This broke the rules - but in my mind at that time the rules that perhaps are most worthy of breaking. The act of allowing someone else's life to be better, rather than concern yourself with the rules enforced to make you a robot.

We are slaves in a manner, to judgement, to opinions - to the resentment, hate and violence inflicted by a society or world that encourages limits.

I have, always will have, and forever more NO FUCKING RESPECT for this.

The graffiti element is out of my hands - that was taken away from me by other forces - so please I do not want you jumping up and down blaming me for any past, current or future property damage. I do not hold any desire for breaking any laws these days. In fact - that teenager gave up smoking, gave up ALL drugs, Resentment and started to live in solitude. And slowly recover. It has taken over 22 years for this to emerge or evolve fully.

But my principle stands. Deal with it.
If you cannot respect yourself, and love yourself in order to respect others - I have simply:

NO FUCKING RESPECT for that. But I accept it. I accept ALL, regardless of what you do, how you act, what you have done or do, in any manner that used to once conflict with my own standards or enforced belief system. I judge you not for anything. Sadly, not many reflect this in return. 

the video below the NFR image is a main motivating force that summarises many of my shared ideals these days. It was made by Mateusz M, the man is one awakened enlightened mind. Look up his videos on YouTube, powerful motivation. 

The concept of NFR has been reborn on the day I took the photo below the video. The concept is the ideals or visions I stand beside.
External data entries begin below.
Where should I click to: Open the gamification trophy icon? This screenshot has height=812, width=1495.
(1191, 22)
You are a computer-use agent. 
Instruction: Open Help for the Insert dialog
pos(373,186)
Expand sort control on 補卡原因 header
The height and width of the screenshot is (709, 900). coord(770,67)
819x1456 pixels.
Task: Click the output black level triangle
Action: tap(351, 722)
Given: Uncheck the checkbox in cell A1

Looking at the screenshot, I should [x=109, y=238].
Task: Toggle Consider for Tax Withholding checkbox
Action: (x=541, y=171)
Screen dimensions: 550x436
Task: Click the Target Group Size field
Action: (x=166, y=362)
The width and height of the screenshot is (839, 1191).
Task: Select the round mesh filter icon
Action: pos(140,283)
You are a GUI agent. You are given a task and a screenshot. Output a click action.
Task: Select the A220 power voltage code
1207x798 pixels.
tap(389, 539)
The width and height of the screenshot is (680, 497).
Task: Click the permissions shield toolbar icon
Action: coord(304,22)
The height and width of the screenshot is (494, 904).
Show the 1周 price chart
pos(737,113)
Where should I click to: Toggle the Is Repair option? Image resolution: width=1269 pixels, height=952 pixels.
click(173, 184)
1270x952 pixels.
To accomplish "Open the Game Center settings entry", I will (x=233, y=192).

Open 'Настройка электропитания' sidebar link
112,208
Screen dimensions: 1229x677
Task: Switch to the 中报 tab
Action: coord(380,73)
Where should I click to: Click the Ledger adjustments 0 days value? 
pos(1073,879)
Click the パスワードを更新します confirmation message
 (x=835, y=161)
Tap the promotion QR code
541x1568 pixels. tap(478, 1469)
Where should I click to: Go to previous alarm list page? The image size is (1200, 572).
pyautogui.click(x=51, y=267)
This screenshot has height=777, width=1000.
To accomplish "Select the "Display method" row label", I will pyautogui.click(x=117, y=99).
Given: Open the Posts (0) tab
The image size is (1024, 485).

Not in the sense of encouraging any property damage whatsoever - but mentally. Mental strength.

You must learn to look within, and start to THINK, question Yourself, and Respect Yourself.
If you do not - you're the robot or puppet that moves along this world with the other 99 % of the robots and pulled-stringed puppets.

The mind is one, the act of the manner in which you treat others, the world around you, the people, animals, all life forms and energy.

UNIVERSE - Uni - (one) Verse (Song) We are supposed to sing as One, yes we all have different melodies and create frequency or songs that differ, but the one song is not being made or heard as intended. This was a great concept I learned from Dr. Wayne W. Dyer - an internationally known and respected man of knowledge and inner mental strength, depth and thought.

You know what it is - THINK. Learn. Open your mind to it.
Break that robot mindset.

Namaste.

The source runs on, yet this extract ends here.